== TEXT PROVIDED ==

All my life, I have longed and longed to hear him tell me just once, that he loves me, but I have waited in vain.” And he began to weep uncontrollably. It was as if he triggered off something in the young males, for one by one they stood up in turn to relate a similar experience they had in their lives. The young women remained silent realising that this was something shared by the males, to which they had never been privy. It was with great difficulty that I controlled my emotions and congratulated the speakers on their courage and eloquence and urged them to participate in the parenting programme which was part of their curriculum. The second incident was related to me by the Principal of the SERVOL school for special children on Calvary Hill. There was a young man whom we shall call James who had attended the school for three years as a slow learner and would often drop by to “checkup” on  “Miss” with whom he had developed a strong relationship. When she asked him how he was getting on he replied that he was doing very well and had secured a permanent job.  When she asked him what kind of job, he replied that he was getting good money to “watch Big Red’s back”,  Big Red being the head of a gang on the hill. To prove his point, he lifted up his shirt to disclose a revolver stuck into his belt and said “look Miss, I ain’t fooling you, I packing. (a gun).

===

§ TASK REQUIREMENTS
A. In the records, swap "blue" for "black" everywhere from the line containing "the first column?" down through the end of the records, and reproduce those lines with nothing else altered. Leave the pictures out.
B. Continue the account of the young men's confessions and of James at the SERVOL school, beginning right after its final sentence.

== DATA FOR PROCESSING ==

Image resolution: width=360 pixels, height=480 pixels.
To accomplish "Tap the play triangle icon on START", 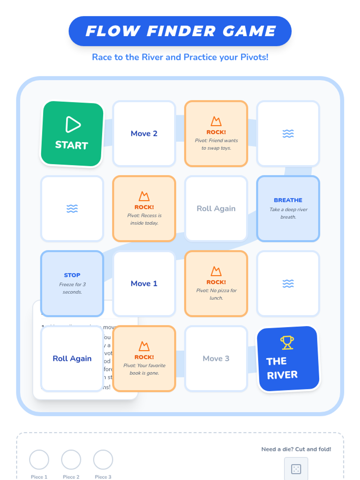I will (x=73, y=124).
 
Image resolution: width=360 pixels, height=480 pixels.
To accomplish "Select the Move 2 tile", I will (x=144, y=134).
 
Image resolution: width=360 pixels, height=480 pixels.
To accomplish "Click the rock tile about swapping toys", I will (x=216, y=134).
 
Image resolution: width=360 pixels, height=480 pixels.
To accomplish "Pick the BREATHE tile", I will (x=288, y=208).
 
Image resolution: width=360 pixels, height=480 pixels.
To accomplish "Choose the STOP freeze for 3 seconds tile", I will (x=72, y=284).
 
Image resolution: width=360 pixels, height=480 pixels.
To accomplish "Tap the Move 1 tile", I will (x=144, y=284).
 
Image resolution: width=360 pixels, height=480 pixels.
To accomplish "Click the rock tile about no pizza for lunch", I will (x=216, y=284).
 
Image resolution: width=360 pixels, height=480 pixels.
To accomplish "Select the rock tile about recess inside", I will (x=144, y=208).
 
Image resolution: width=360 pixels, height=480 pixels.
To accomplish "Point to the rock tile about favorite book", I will (x=144, y=358).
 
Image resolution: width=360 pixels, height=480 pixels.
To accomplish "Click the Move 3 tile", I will (x=216, y=358).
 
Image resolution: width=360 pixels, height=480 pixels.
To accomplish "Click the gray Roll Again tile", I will (x=216, y=208).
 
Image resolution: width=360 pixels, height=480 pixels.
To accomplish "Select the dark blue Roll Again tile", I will (x=72, y=358).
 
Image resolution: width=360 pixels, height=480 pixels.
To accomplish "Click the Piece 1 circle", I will (x=39, y=459).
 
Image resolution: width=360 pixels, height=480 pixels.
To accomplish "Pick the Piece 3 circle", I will (x=103, y=459).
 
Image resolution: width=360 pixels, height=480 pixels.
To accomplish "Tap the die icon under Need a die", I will (x=296, y=469).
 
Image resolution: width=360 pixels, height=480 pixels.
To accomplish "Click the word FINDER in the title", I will (x=181, y=31).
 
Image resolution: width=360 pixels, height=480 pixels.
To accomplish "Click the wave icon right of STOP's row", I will (x=288, y=284).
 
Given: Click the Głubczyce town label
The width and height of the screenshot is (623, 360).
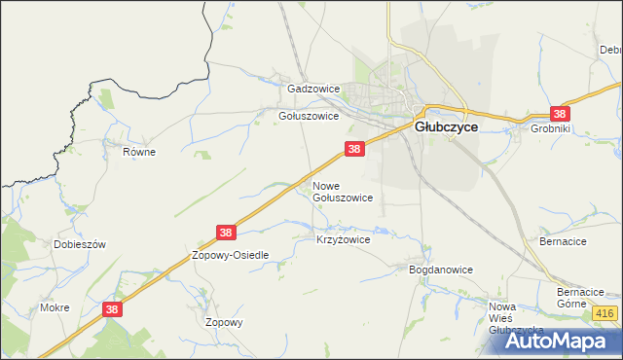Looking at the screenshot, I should click(x=446, y=126).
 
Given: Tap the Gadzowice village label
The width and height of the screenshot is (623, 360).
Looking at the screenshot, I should click(x=313, y=89).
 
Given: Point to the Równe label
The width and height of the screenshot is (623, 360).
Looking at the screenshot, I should click(x=139, y=152).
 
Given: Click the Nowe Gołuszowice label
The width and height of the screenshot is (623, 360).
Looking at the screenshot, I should click(x=342, y=191).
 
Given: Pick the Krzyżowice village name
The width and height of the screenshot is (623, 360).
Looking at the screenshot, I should click(x=344, y=239).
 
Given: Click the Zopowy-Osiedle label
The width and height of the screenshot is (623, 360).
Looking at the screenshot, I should click(x=230, y=255).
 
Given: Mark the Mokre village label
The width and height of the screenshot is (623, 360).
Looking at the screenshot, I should click(x=55, y=307).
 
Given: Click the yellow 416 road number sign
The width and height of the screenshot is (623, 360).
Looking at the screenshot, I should click(x=604, y=313).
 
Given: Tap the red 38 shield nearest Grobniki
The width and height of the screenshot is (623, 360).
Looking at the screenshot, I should click(x=560, y=113).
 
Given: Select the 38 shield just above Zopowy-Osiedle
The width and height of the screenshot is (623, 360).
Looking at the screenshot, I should click(x=226, y=233).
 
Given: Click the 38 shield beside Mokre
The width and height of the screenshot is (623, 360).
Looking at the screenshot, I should click(x=112, y=308).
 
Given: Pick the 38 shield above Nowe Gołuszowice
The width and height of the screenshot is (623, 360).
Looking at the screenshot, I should click(x=354, y=149).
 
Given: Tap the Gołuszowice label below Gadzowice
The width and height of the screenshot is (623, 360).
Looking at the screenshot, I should click(x=309, y=116).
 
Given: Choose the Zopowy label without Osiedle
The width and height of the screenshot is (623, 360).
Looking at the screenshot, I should click(x=224, y=322).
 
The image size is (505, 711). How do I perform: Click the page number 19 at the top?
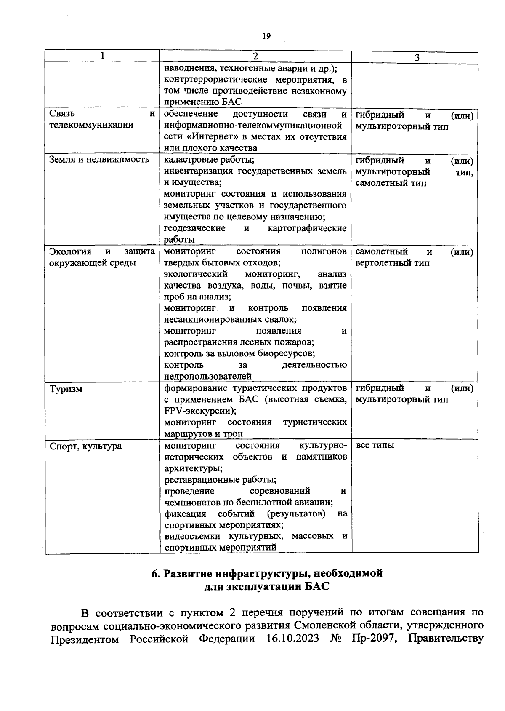[x=266, y=36]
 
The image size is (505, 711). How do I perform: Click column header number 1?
[x=102, y=56]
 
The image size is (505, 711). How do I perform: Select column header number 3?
[x=416, y=58]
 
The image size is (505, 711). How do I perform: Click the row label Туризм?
[x=66, y=389]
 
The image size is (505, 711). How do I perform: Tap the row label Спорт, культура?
[x=85, y=446]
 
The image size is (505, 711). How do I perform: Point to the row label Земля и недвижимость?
[x=99, y=160]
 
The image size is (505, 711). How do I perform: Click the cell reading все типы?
[x=375, y=445]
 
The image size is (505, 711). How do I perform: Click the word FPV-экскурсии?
[x=200, y=411]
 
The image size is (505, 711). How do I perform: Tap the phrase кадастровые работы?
[x=209, y=160]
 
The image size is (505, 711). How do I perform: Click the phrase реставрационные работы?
[x=220, y=480]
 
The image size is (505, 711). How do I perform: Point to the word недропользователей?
[x=207, y=376]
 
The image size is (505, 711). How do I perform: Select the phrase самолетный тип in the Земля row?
[x=391, y=183]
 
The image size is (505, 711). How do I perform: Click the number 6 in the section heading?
[x=155, y=574]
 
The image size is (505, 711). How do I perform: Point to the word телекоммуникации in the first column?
[x=91, y=125]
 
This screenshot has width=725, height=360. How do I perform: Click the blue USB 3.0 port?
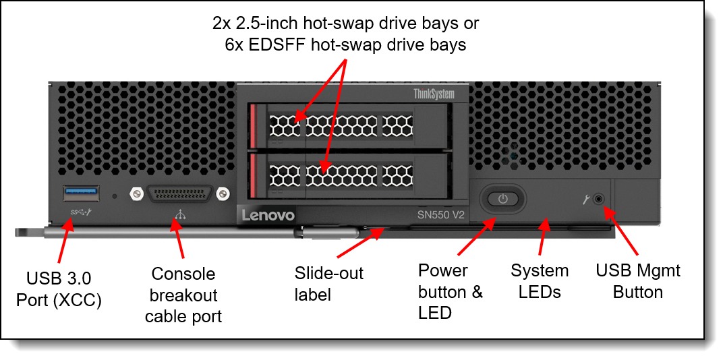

===

§ TASK-BY-TASK OUTPUTS
A.
The image size is (505, 711). How do I perform: Point to the word телекоммуникации in the first column?
[x=91, y=125]
 
This screenshot has width=725, height=360. How do I perform: Click the black USB 3.0 port?

B.
When she remonstrated with him as to the dangers of that kind of life and urged him to look for something else, he just looked at her and simply said: “Miss, this is the only life I know.” When she told me this, I felt my heart would break at the simple honesty of the young man, “this is the only life I know” and I wept for James and the hundreds of other beautiful young people who had never experienced a father’s love and had perforce to attach themselves to gangsters as their father figures. I have argued for thirty years that unless there is a radical change in our educational system in which  the male and female teachers become role models for the young people of our country, we are spinning top in mud. I cannot tell you how many young men I have met who attribute their success in life to having met a mentor in the shape of a social worker, a sympathetic police officer or a dedicated teacher. This article is a clarion call to all the men of Trinidad and Tobago particularly those who have attained success in life and brought up their own family , to find time to be mentors of those young people who have never had the experience of the tough love which only a male can give to another male.

It is also a call to all those men (especially of the upper and middle classes) who neglect their children, refuse them love, discipline and guidance and replace these with gifts of money and fast cars. If we fail our children, then, I am fearful that the words of the prophet Malachi will be fulfilled and if we do not succeed in turning the hearts of fathers towards their children and the hearts of children towards their fathers this land will be stricken with a curse.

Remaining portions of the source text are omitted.